* _Exercise directions_
Exact reproduction required: the lines below from the line with "[Inicio] (144, 53)" to the line with "Moon Image Courtesy", both ends included, and no others.

(Dataset entries)
########

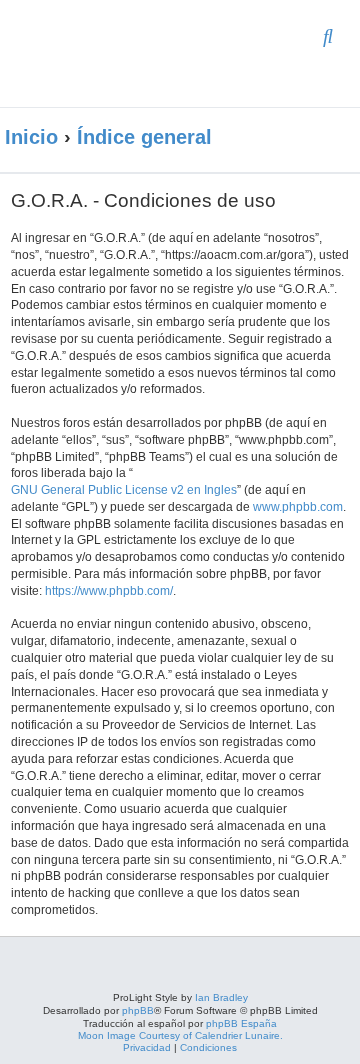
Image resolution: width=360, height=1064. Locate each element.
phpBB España (241, 1023)
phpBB (138, 1010)
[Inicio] (144, 53)
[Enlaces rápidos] (330, 138)
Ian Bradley (221, 997)
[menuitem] (328, 37)
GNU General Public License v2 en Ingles (124, 490)
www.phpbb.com (298, 507)
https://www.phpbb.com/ (109, 591)
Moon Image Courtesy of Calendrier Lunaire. (180, 1035)
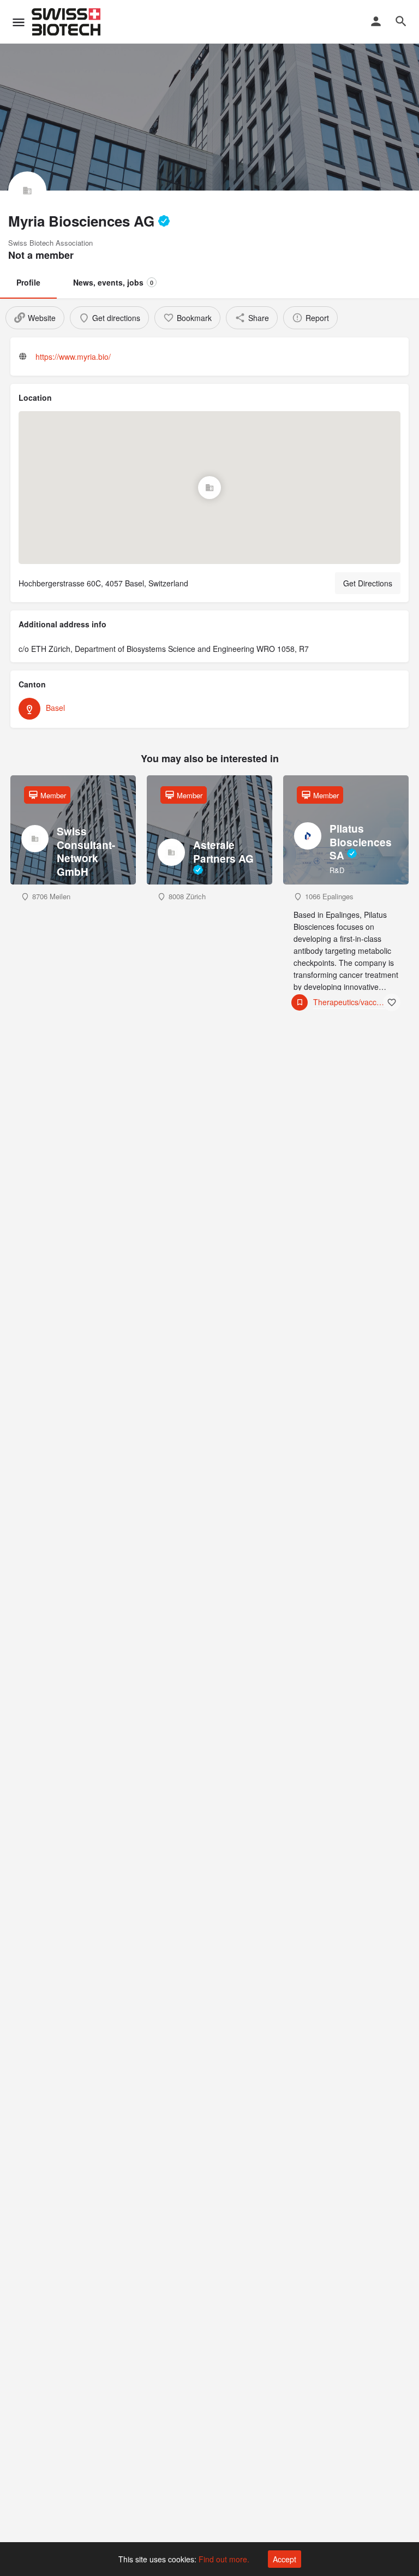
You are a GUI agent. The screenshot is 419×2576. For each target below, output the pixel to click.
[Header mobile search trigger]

########

* _Task answer_
[Inicio] (144, 53)
[Enlaces rápidos] (330, 138)
Ian Bradley (221, 997)
[menuitem] (328, 37)
GNU General Public License v2 en Ingles (124, 490)
www.phpbb.com (298, 507)
https://www.phpbb.com/ (109, 591)
Moon Image Courtesy of Calendrier Lunaire. (180, 1035)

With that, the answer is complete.